Last Updated: 03/02/10 11:35am
England don't need to rush into appointing a full-time replacement for former bowling coach Ottis Gibson.
It's long been my view that England are hopelessly top-heavy with back-up staff and Gibson's decision to become head coach of the West Indies should give the Andy Flower-Andrew Strauss regime a chance to reassess the structure of their set-up.
If I was Flower I would look for someone to come in on a temporary basis - much as Graham Gooch did in South Africa when he was drafted in to work with the batsman - rather than someone to jump into the job full-time.
I'd also go down this road because there isn't anyone whose credentials leap out. England rushed into appointing Peter Moores as coach in 2007, which proved a mistake, and I'm sure they won't want to be so hasty again so soon.
I've got great respect for Darren Gough after what he did during his England career and perhaps he'd fit the bill if he's back on the cricketing track rather than the celebrity one.

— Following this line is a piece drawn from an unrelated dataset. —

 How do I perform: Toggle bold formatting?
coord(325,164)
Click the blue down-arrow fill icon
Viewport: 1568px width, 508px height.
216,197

If Gough is happy to fill the role part-time, that's the way I might do it short-term.
Allan Donald's name has also been mentioned and, of course, he has a definite advantage over someone like Ian Pont or Kevin Shine, who was shoehorned into the job in 2006, in the sense that he has been there and done it at the highest level.
Steve Watkin is another possible candidate; he has a tough job down at Glamorgan at present but knows what he is talking about when it comes to bowling, even it's difficult to put him on the same pedestal as Gough.
Whoever does succeed Gibson will no doubt find it a difficult role to fulfil.
Coaching bowling technique is a very specific skill and if you start tinkering with people too much mid-term it can have fairly disastrous results.
Ideally, the hard work is done at county level and the merest of tweaking is needed when a player moves into the international stage.
But over the years we've seen people like Alex Tudor, Andrew Flintoff and Norman Cowans fast-tracked into senior cricket because if someone appears on the scene and can bowl fast they tend to be rushed in. It's keeping them bowling fast that seems to be the problem.
Troy Cooley remains the benchmark when it comes to bowling coaches and even he's had his problems with moulding Australia's bowlers into an effective strike-force so it's not only coaching which makes a fine bowler - temperament and talent are big facets too.
On the whole I think Gibson has done a fairly good job during his spell with England - at the time of writing three England bowlers are in the top 15 of the ICC Test rankings.
Graeme Swann, James Anderson and Stuart Broad have all come on under his guidance and there is clearly more talent around, with Ryan Sidebottom and Graham Onions to the fore.
We've now got to find out where Luke Wright and Sajid Mahmood are going with their bowling and whether Steven Finn, who continues to make noises at Middlesex, can make the step up.
And what of Chris Tremlett? Can he shake off his sick-note reputation and get a new start at Surrey? The Oval is a very difficult place to bowl seam up with any success.
How much say Gibson will have in his new role remains to be seen. Hopefully the wrangles with the players' union will die down and the West Indies Cricket Board will hopefully get their act together.
But I think that (through no particular fault of their own) coach after coach will get the sack until there is somebody who wants to change the culture of how things are done in the West Indies AND is able to bring about that change. Whether Gibson is the man for that, I don't really know.
Yes, he will be responsible for coaching all of the West Indies representative teams but like any coach he will be judged by the performances of the senior team.
The West Indies have got to get some kind of Test match culture back into their thinking.
Stanford and the IPL have made some of their players very wealthy individuals and the passion that the likes of Sir Viv Richards and Michael Holding showed while representing the West Indies hasn't been burning so brightly in recent years.
Gibson can be thankful that he's starting his new job once the one-day series against Australia is over because Ricky Ponting's side isn't taking any prisoners at present.
He's also fortunate that the West Indies are hosting the World Twenty20 in May because that is probably the form of the game that the side is best at; the spotlight will certainly be on the team then and if Gibson can do a reasonable job it should give him a big boost.